If the historyTtl is too low and users do not launch the app within the transaction history timeframe, users will need to perform a full realm data download and will lose any new data created by their sync-client. If the historyTtl is too high users that do not frequently use the application will not need do a full Realm download but the Realm data may get large and initial download may take longer. The real decision to make when setting the historyTtl is how many days do you want to wait for a user to commonly sync. How likely is it for a user to create data and not sync via WiFi or cellular? The longer you wait the less likely they will lose data that has not been synced but the more likely you will impact the rest of users' performance. This is really a product/user experience question.
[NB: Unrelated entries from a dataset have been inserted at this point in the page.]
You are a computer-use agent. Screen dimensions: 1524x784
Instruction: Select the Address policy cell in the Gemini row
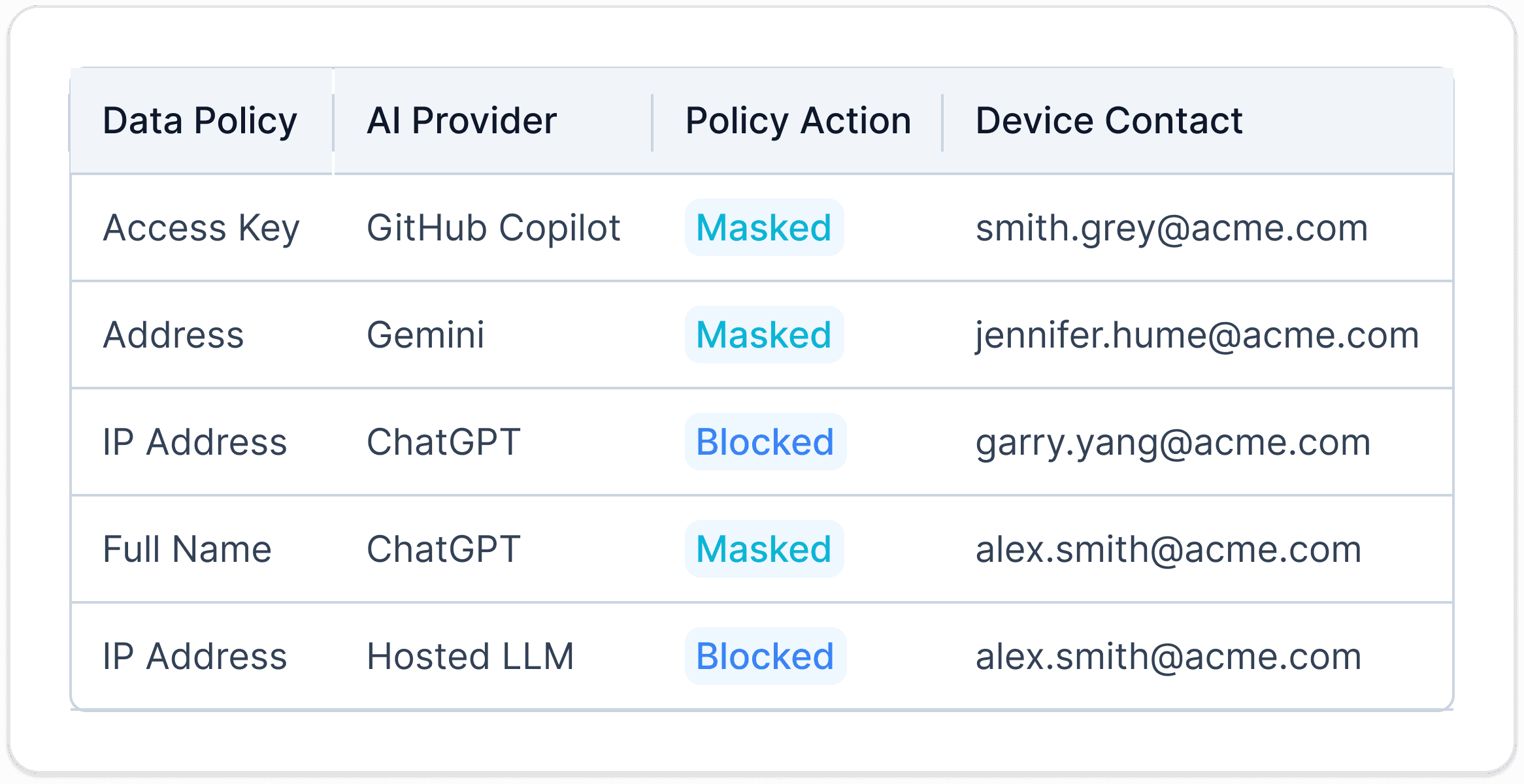173,335
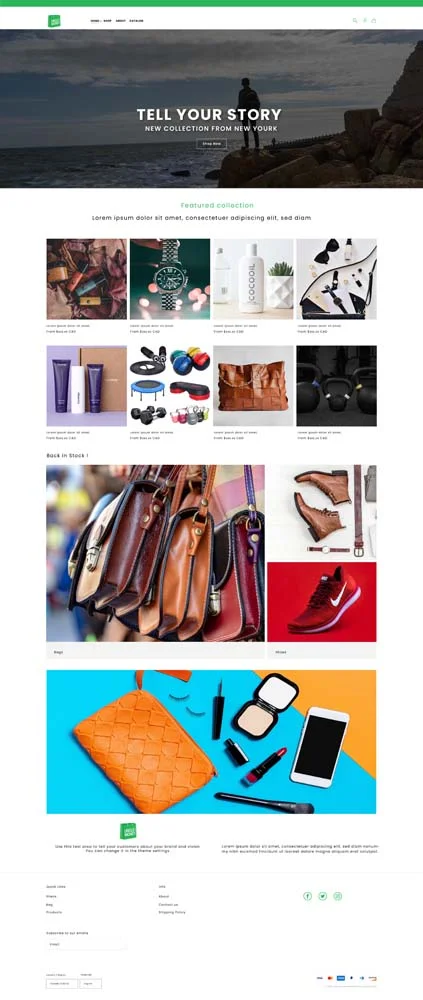Select the Shop menu item
423x1000 pixels.
click(x=107, y=21)
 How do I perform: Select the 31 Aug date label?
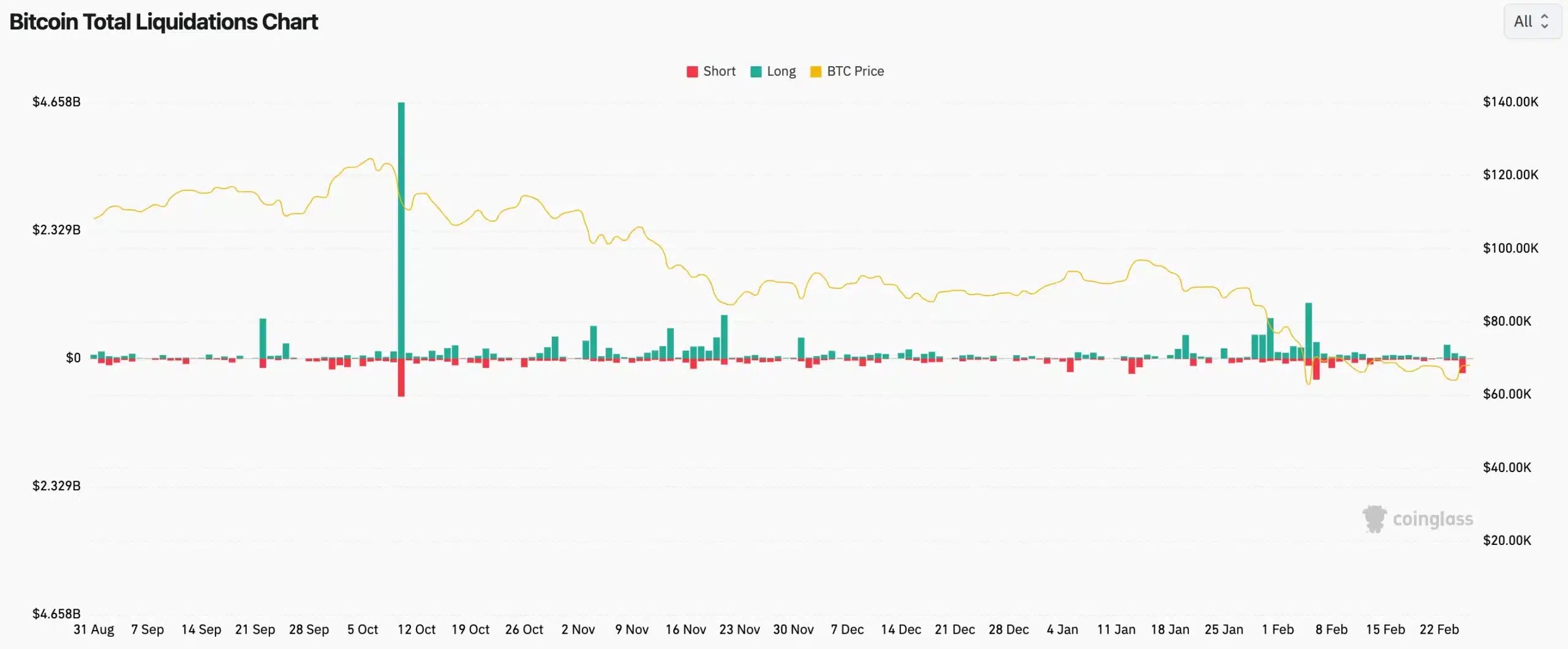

Once logs have been truncated the actual payload of logs will be shrunk but the size of the file on disk will remain the same. In order to reclaim the free space in the Realm file the operator should regularly vacuum their Realms, we recommend every hour or day - this is covered in detail here
When deploying any enterprise application including ROS, we always recommend deploying with an integrated external monitoring and logging system. A detailed tutorial can be found here. In addition the needs for logging during the development phase vs. production differs. Tips for configuration can be found here.
We practice and recommend a modern version of DevOps that prioritizes uptime of the application, so having a process monitor such as pm2 or the Linux systemd system restart ROS is paramount. But restarting the application, which may stabilize the system, may obfuscate the error and root cause of the crash. Exporting logs and metrics to an external system allows for operators and support to find and fix the problem.
Be sure to enable process start on server bootup - for instance, in pm2 it is done with pm2 startup command.
Before heading into production, make sure you have been through out preparation checklist. This document is full of critical topics that need to be addressed and implemented before going live.